Print exactly, and only, the lines from the one containing "You are a computer-use" through the last line of the records below, both included; leave out the pictures.

───── Excerpted records

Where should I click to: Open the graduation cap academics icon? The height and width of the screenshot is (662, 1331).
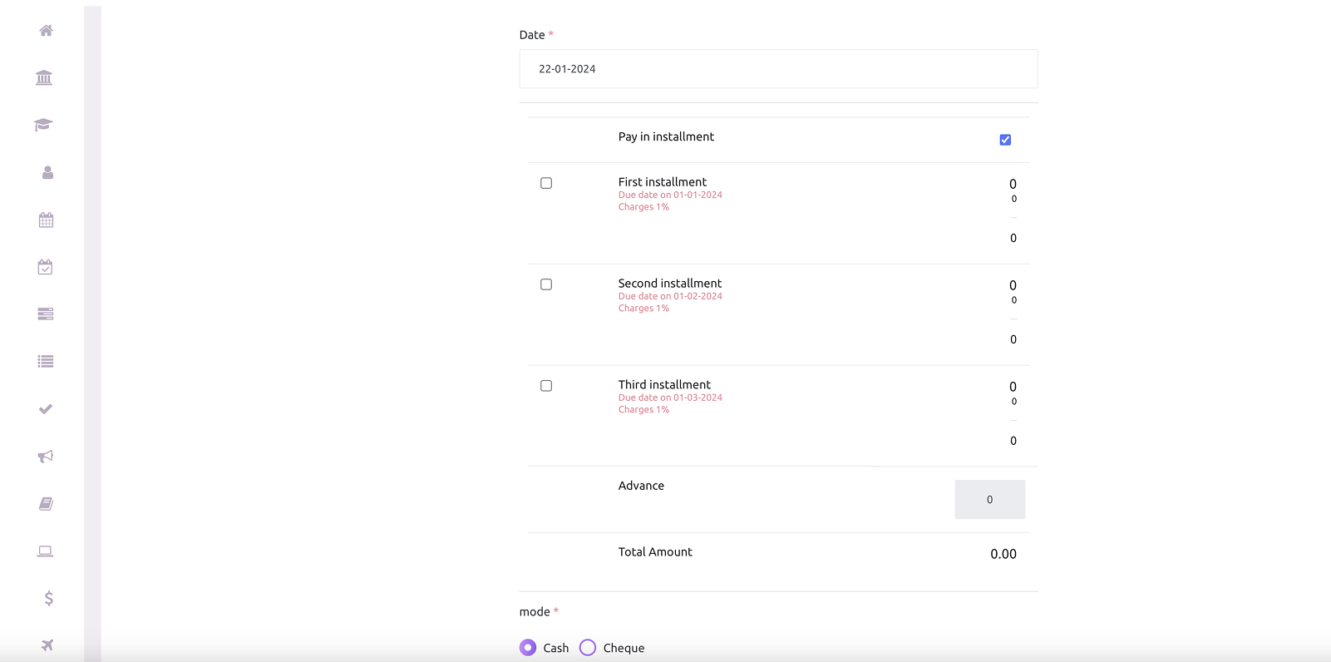43,125
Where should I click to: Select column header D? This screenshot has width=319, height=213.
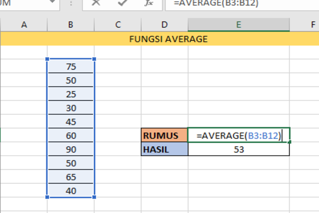pyautogui.click(x=164, y=25)
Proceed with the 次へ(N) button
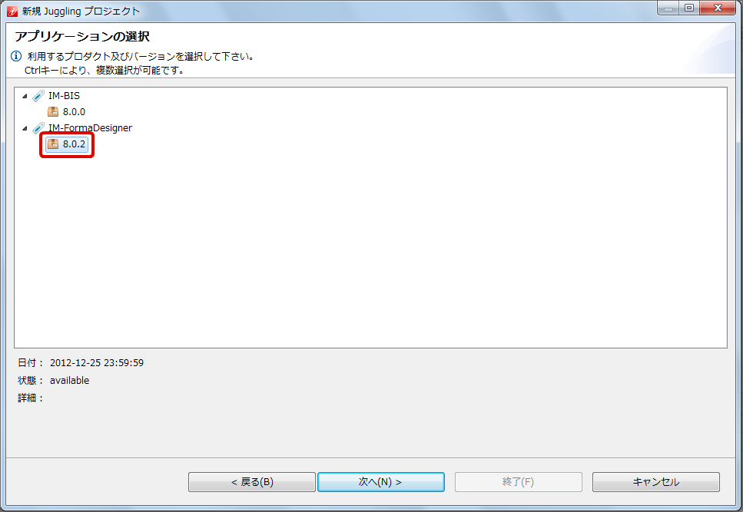The height and width of the screenshot is (512, 743). coord(381,482)
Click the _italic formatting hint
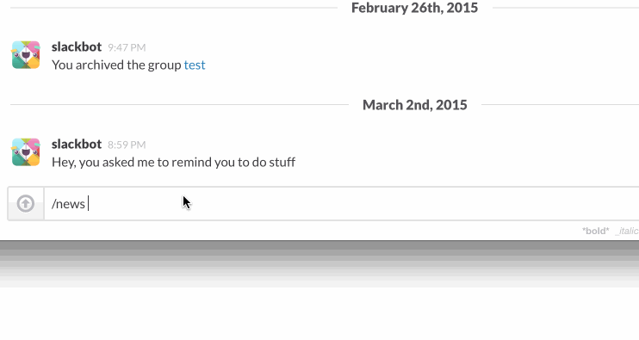 [627, 231]
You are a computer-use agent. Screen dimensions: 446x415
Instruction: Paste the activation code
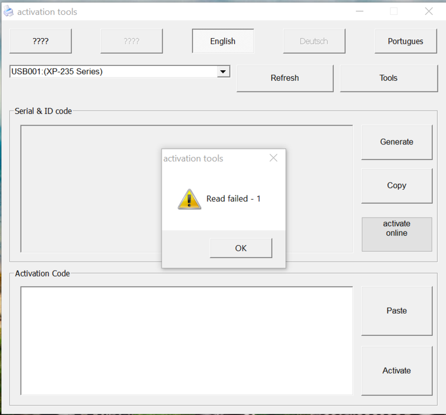[396, 310]
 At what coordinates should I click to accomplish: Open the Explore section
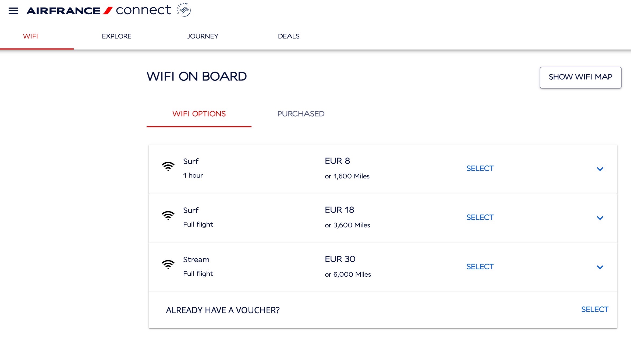coord(116,36)
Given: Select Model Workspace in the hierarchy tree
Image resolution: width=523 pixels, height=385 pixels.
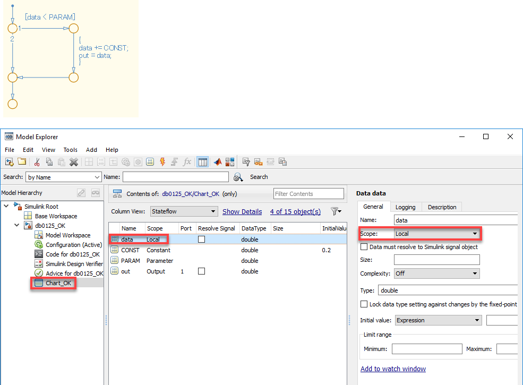Looking at the screenshot, I should pos(67,235).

──────────

**Your response**
You are a computer-use agent. Screen dimensions: 446x415
Instruction: Paste the activation code
[396, 310]
 At what coordinates should I click to accomplish: Open the Explore section
coord(116,36)
Given: Select Model Workspace in the hierarchy tree
Image resolution: width=523 pixels, height=385 pixels.
Looking at the screenshot, I should pos(67,235).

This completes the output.